In this chapter, we have presented a promising framework, AdaCoDT, for automatic staining pattern classification of HEp-2 cells to support the diagnosis of specific autoimmune diseases. It is verified that LBP related features can be successfully applied for classifying the staining pattern of HEp-2 cells based on the recent researches on the staining patterns analysis and classification. However, the LBP quantizes the local structures into only two quantized levels by thresholding the neighboring pixel intensity with that of the center one, thus some important information is lost. To reserve more discriminative information, we propose a CoDT feature which directly adpots the differential vectors of micro-texton and its neighborhoods. It further captures the spatial information between neighboring micro-textons, thus it can provide strong discriminative and descriptive capability.
In addition, the BoW framework, which is one of the most famous and efficient approaches for image categorization, has been applied in classification of HEp-2 staining patterns and has shown impressive performance. Unfortunately, the BoW approach suffers from its own problems which are the inevitable information loss in feature quantization process and the high computational cost to built BoW representation. To handle these problems, we make use of the FK principal for staining pattern classification. It characterizes an image by a gradient vector derived from a generative process of the training data, thus the resulting representation is adapted to the staining pattern classification task. Meanwhile, with the same size of vocabulary, the FK based method can extract much larger image representation than the BoW representation. Hence, it can provide excellent performance with simple linear classifier.
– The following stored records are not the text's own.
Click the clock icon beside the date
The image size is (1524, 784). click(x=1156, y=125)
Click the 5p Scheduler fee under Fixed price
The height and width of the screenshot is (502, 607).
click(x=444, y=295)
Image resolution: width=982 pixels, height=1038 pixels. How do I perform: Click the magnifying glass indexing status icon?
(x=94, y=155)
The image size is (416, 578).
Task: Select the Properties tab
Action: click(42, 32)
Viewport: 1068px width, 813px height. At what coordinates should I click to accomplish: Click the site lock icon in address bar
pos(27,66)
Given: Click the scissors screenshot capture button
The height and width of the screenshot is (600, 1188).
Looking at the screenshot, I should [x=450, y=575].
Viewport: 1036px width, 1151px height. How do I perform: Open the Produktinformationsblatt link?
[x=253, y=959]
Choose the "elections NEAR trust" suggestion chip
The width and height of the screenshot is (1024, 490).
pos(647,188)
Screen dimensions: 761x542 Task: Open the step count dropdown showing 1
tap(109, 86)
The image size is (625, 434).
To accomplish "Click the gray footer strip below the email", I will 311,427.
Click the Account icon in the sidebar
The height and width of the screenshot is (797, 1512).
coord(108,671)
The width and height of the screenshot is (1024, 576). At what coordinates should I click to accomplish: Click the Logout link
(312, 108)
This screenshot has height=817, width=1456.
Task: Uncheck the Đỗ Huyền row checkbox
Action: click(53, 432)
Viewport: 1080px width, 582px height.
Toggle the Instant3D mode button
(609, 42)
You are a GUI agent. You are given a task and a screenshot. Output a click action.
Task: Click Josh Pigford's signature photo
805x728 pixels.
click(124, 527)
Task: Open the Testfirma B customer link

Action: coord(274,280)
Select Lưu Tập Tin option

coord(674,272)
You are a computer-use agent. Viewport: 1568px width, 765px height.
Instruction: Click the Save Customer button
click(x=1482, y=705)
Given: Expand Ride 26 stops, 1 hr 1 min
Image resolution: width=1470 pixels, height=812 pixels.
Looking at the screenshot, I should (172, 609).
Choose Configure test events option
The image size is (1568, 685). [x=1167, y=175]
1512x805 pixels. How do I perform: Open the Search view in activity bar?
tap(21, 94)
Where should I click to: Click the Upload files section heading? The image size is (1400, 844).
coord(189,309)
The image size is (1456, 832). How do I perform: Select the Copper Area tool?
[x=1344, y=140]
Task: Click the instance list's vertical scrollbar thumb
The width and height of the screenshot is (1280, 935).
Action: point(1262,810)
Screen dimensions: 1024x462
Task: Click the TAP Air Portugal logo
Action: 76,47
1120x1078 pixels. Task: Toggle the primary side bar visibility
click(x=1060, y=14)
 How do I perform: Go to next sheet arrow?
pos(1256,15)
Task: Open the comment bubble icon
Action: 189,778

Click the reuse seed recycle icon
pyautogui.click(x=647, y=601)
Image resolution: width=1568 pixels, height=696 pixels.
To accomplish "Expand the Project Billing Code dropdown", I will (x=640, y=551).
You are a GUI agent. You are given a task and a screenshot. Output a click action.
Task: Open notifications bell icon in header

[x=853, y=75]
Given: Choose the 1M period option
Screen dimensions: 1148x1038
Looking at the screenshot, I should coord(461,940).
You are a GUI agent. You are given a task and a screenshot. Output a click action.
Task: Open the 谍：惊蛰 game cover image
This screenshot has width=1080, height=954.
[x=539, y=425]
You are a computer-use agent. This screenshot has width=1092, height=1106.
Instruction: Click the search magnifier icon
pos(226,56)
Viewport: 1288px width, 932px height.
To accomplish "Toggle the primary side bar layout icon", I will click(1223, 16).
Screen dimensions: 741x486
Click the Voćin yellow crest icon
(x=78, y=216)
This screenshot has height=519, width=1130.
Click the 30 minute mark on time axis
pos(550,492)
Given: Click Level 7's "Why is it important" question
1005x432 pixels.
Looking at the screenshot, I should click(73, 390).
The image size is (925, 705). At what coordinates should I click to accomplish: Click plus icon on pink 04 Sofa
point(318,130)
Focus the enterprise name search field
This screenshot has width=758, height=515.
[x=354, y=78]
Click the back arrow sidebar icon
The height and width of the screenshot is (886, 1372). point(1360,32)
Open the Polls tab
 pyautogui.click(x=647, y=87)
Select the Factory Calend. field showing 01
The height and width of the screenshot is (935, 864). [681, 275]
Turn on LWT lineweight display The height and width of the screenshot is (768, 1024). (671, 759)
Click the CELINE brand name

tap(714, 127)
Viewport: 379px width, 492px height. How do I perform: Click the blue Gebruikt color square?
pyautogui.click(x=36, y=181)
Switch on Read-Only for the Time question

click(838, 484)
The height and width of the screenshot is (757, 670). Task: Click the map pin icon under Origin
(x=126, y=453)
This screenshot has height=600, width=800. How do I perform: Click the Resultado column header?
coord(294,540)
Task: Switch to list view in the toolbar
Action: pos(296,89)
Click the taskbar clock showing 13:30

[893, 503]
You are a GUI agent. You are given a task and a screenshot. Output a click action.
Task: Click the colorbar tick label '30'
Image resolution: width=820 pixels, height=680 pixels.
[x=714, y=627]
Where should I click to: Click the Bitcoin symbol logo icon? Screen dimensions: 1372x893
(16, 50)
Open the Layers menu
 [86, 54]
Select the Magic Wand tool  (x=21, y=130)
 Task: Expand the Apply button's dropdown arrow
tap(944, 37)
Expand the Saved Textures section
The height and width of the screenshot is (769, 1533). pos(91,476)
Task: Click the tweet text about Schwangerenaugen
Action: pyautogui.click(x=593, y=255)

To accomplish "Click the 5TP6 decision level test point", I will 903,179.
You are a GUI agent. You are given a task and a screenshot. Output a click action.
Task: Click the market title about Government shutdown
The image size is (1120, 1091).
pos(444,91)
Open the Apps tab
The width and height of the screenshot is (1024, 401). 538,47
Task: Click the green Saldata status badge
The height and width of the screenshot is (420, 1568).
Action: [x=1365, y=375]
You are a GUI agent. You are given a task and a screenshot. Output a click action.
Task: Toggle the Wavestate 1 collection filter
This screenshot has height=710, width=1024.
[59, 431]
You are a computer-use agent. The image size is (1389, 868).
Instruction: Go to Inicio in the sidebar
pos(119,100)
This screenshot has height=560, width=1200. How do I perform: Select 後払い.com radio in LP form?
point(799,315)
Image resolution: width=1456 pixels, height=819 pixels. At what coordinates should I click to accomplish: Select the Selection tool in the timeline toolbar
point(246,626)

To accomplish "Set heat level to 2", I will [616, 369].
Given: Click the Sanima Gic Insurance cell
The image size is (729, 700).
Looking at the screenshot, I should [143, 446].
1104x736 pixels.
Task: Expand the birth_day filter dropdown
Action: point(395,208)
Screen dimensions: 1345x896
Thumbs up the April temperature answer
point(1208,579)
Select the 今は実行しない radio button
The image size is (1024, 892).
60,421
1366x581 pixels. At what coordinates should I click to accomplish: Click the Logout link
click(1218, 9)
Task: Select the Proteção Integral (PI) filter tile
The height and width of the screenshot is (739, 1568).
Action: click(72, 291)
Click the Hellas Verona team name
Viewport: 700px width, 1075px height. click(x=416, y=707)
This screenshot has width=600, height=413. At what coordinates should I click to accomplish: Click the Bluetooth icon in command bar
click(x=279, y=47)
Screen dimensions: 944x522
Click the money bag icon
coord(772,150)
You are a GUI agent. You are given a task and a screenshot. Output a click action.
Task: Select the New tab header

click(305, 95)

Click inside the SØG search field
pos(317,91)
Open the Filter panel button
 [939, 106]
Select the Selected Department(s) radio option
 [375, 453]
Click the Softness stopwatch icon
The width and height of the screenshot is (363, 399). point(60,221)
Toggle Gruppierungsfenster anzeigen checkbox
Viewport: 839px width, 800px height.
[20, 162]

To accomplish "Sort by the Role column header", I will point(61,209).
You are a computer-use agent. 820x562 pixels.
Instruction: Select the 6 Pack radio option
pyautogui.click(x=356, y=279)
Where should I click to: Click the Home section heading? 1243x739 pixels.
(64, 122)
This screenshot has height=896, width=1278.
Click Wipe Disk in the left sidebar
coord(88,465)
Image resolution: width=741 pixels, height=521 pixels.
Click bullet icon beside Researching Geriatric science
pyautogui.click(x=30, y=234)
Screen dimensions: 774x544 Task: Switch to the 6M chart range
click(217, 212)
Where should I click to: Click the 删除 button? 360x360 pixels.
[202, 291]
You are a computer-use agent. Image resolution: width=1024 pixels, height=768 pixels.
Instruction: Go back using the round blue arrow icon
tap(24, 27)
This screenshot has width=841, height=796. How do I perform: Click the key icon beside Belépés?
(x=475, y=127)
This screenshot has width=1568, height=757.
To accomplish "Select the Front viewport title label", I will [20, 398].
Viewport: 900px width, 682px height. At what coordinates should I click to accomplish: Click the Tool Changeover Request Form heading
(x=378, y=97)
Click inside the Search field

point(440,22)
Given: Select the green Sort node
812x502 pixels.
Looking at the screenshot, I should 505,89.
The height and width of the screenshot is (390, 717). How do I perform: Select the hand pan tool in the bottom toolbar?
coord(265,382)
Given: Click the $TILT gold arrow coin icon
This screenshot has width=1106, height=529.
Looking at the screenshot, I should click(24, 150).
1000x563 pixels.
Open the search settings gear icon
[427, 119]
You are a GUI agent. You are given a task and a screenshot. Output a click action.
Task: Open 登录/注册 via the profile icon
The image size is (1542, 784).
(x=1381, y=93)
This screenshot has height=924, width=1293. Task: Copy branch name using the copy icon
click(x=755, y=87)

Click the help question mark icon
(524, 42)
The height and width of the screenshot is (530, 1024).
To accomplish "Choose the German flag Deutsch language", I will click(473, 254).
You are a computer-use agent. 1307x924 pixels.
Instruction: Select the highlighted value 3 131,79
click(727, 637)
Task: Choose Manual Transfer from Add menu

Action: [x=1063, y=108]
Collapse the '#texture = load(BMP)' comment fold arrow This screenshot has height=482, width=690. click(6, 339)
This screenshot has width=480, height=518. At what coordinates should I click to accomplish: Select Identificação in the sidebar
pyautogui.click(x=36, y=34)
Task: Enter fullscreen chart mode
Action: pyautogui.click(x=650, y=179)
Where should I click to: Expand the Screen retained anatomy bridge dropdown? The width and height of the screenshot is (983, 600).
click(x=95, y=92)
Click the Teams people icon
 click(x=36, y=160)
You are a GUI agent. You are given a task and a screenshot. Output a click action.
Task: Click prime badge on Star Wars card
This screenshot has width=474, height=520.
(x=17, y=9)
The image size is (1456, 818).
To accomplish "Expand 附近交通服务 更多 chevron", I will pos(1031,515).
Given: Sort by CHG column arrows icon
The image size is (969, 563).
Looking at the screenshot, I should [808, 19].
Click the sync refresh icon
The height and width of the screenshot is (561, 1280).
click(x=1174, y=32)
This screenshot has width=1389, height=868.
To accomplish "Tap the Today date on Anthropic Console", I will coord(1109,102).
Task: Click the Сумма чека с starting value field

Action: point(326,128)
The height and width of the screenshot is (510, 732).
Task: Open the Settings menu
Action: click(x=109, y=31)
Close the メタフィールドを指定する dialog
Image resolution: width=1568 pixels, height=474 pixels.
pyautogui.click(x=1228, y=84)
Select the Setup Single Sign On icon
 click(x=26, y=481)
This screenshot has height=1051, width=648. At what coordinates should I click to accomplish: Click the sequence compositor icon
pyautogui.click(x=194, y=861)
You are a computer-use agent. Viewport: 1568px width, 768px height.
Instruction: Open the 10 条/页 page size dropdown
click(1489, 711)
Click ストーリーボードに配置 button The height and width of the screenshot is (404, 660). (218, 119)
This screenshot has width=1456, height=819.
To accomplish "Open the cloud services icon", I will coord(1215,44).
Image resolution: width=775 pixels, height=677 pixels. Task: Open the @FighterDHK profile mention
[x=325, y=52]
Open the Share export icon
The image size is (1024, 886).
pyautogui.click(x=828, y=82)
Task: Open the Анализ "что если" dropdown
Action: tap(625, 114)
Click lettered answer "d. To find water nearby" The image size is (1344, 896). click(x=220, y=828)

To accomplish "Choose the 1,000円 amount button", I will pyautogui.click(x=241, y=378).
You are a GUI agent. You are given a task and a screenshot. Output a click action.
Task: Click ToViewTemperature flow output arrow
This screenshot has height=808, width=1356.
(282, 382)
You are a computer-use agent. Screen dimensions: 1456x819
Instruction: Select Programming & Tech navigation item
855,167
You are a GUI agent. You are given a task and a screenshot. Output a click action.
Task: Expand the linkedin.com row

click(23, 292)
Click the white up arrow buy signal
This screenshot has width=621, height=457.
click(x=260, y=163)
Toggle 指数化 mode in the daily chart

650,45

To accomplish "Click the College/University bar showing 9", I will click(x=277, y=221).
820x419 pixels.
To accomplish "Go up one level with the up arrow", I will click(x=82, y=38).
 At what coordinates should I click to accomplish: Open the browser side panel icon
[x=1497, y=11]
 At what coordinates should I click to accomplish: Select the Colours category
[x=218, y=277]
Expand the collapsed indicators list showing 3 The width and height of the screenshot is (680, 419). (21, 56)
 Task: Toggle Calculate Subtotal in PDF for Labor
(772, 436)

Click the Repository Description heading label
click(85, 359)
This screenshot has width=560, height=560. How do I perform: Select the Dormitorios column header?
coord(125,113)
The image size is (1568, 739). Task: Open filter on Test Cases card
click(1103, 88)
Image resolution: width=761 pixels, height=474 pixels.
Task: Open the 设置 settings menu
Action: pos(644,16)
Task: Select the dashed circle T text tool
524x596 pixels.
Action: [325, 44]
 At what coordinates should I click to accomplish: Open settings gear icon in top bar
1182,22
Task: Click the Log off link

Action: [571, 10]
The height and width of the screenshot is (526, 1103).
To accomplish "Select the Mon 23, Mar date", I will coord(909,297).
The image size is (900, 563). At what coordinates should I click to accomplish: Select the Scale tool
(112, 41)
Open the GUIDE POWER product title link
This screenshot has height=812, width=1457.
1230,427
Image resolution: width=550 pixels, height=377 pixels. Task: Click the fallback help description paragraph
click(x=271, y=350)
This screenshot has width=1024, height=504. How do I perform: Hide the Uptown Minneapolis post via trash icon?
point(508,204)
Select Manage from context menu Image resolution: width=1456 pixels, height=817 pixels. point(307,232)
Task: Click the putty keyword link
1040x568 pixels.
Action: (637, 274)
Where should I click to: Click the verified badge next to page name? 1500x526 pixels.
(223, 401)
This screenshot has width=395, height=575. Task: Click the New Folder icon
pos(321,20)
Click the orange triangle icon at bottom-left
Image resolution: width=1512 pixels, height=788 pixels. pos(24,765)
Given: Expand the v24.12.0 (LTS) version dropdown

Within the proposed AdaCoDT framework, we first extract the CoDT feature from each HEp-2 cell image. Then, we approximate the distribution of CoDT feature as a GMM which can adaptively partition the CoDT feature space for the classification task. Finally, we obtain a high discriminative and powerful descriptive HEp-2 cell image representation based on the adaptive CoDT feature space using FK principle. We feed the image representation into a linear SVM classifier to predict staining patterns of the HEp-2 cells. Our proposed AdaCoDT method combines the strengths of generative and discriminative approaches, therefore it can achieve excellent classification performance. Experimental results on the ICPR2012 dataset and the ICIP2013 training dataset validate that the AdaCoDT method can provide superior performance for HEp-2 cells classification, compared with the traditional LBP and its extensions. The new feature encoding method also improves the classification performance in comparison of the BoW representation.